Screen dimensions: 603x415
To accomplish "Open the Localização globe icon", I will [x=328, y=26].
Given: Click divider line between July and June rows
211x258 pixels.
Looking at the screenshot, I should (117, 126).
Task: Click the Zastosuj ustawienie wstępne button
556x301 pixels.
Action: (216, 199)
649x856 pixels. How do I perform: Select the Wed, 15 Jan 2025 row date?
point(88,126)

-------

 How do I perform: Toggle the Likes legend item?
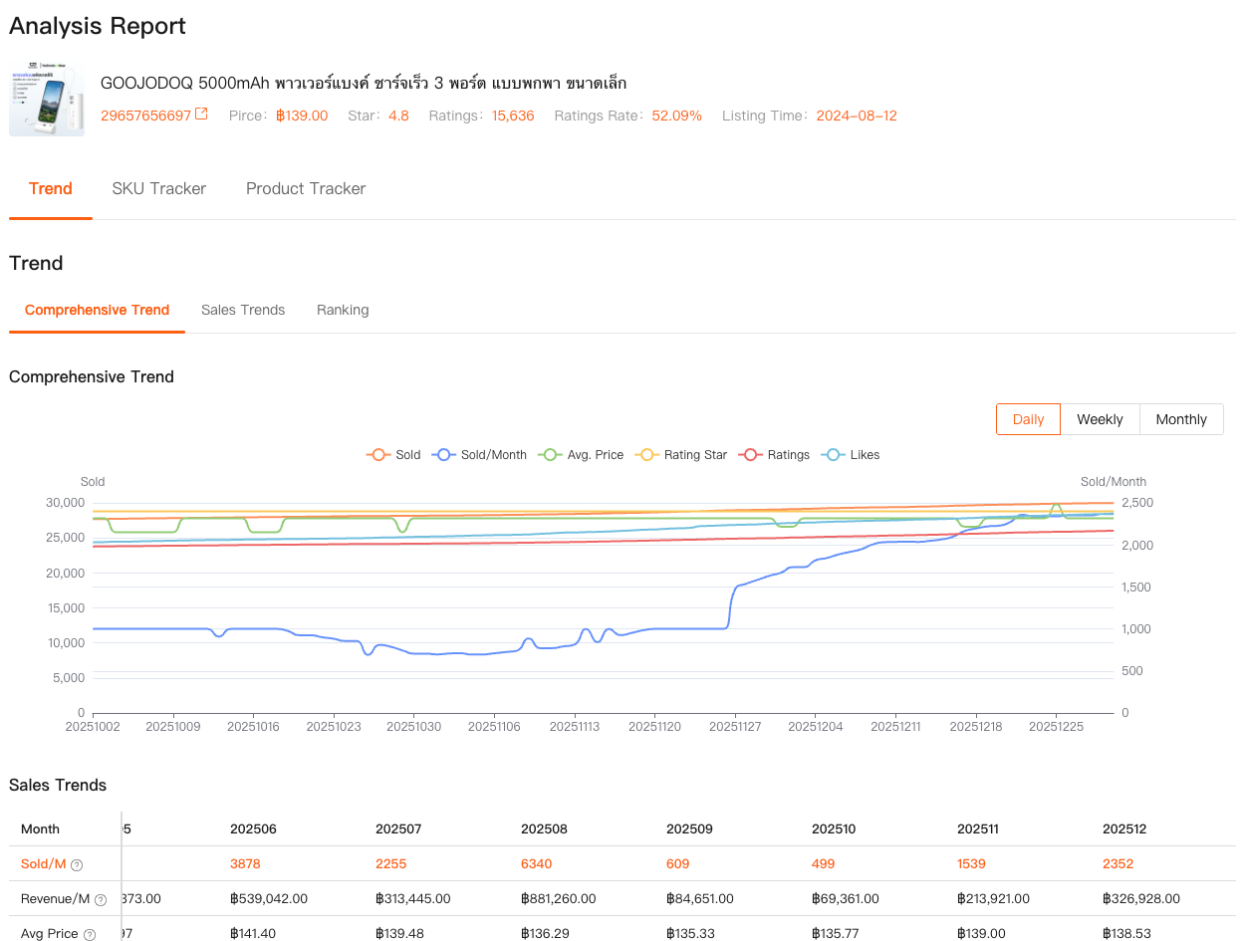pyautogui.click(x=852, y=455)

-------

## Required work
Would you print exactly, and only, the lines of the data above from the line with "Screen dimensions: 603x415" through the line with "Task: Click the", inclusive?

## Response box
Screen dimensions: 603x415
To accomplish "Open the Localização globe icon", I will [x=328, y=26].
Given: Click divider line between July and June rows
211x258 pixels.
Looking at the screenshot, I should (117, 126).
Task: Click the Zastosuj ustawienie wstępne button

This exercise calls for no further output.